The Hazen-Williams C factor, explained
What the C factor means, typical values for PEX, copper, PVC and steel, and how pipe age and roughness change friction loss.
What the C factor actually represents
The C in the Hazen-Williams equation is a roughness coefficient that captures how easily water slides along the inner wall of a pipe. A high value means a slick, low-friction surface, while a low value means a rough or scaled bore that drags on the flow. Unlike friction factors in some other methods, C is treated as a single number for the pipe material rather than something you recalculate for each flow rate. That simplicity is exactly why the Hazen-Williams approach became a staple of plumbing and irrigation design.
Typical values by material
Smooth plastics and metals cluster near the top of the scale. PEX, copper and PVC are commonly modeled at about 150, which is why this tool groups them together on one menu option. Newer steel pipe sits lower, around 120, and old steel or cast iron that has spent years accumulating mineral scale and rust can fall to 100 or below. Because the coefficient enters the equation raised to the 1.852 power, the gap between a C of 150 and a C of 100 translates into a meaningful jump in friction loss for the same flow.
How age and water chemistry lower C
A pipe rarely keeps its factory smoothness. Hard water deposits limescale, iron pipe corrodes and tuberculates, and biofilm can build up on any surface over time. Each of these narrows the effective bore and roughens the wall, so a line that behaved like a C of 130 when new might act like a C of 100 after a couple of decades. When you are troubleshooting a house that has slowly lost pressure, dropping the C factor in the model is often a better match for reality than assuming the pipe still performs like new.

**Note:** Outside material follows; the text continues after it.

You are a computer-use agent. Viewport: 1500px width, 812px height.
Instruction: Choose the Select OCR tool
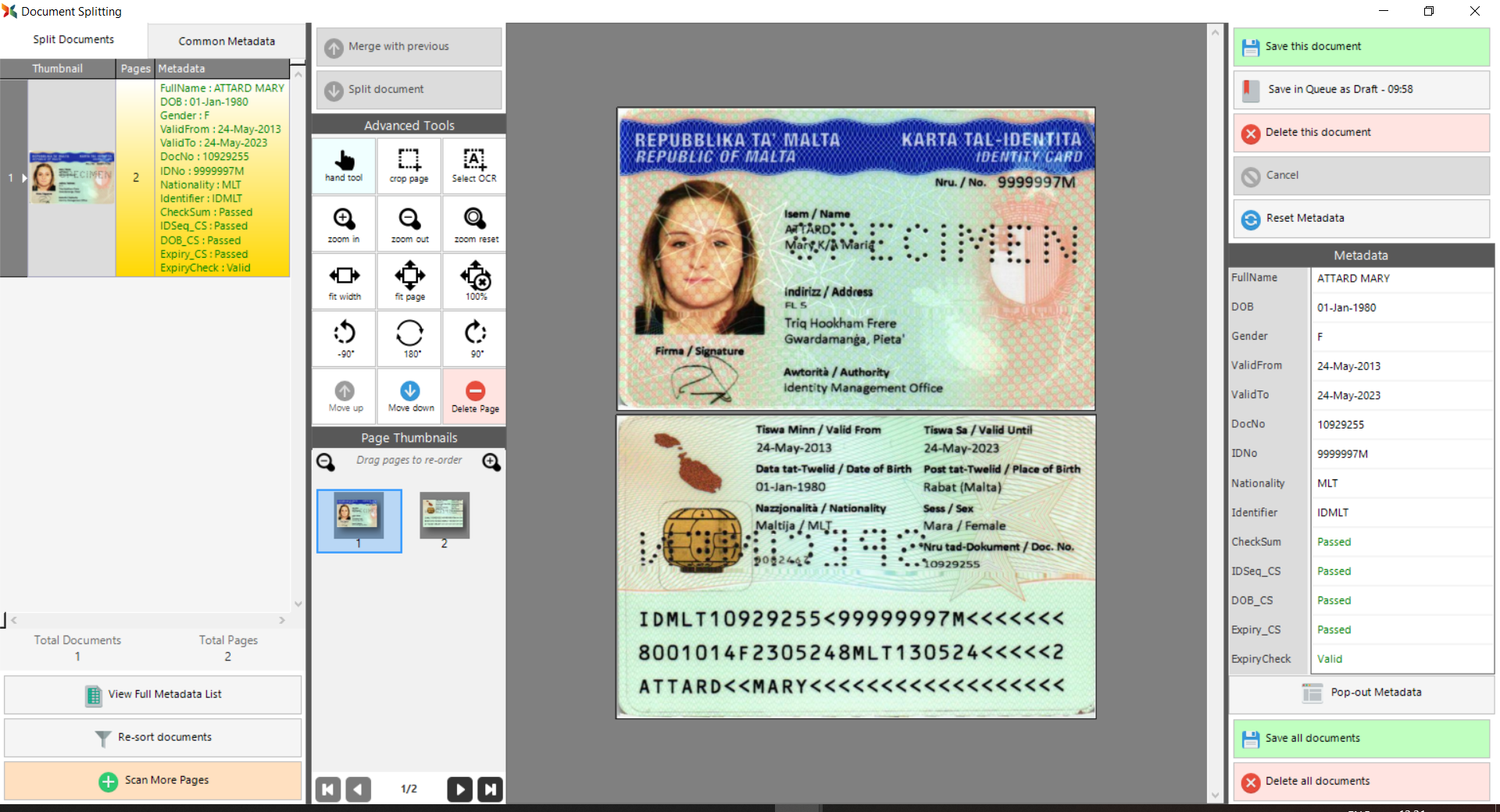click(474, 166)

Choosing a C factor for a real estimate
For new installations, pick the value that matches the material you are actually using and lean slightly conservative if the water is hard. For existing systems, consider the pipe's age and history: a lower C builds in a safety margin so your design still delivers adequate pressure years from now. Remember that C only covers the straight pipe wall. Fittings, valves and elevation are handled separately, so a careful estimate combines a realistic C with equivalent lengths for the fittings and a static head allowance for any rise.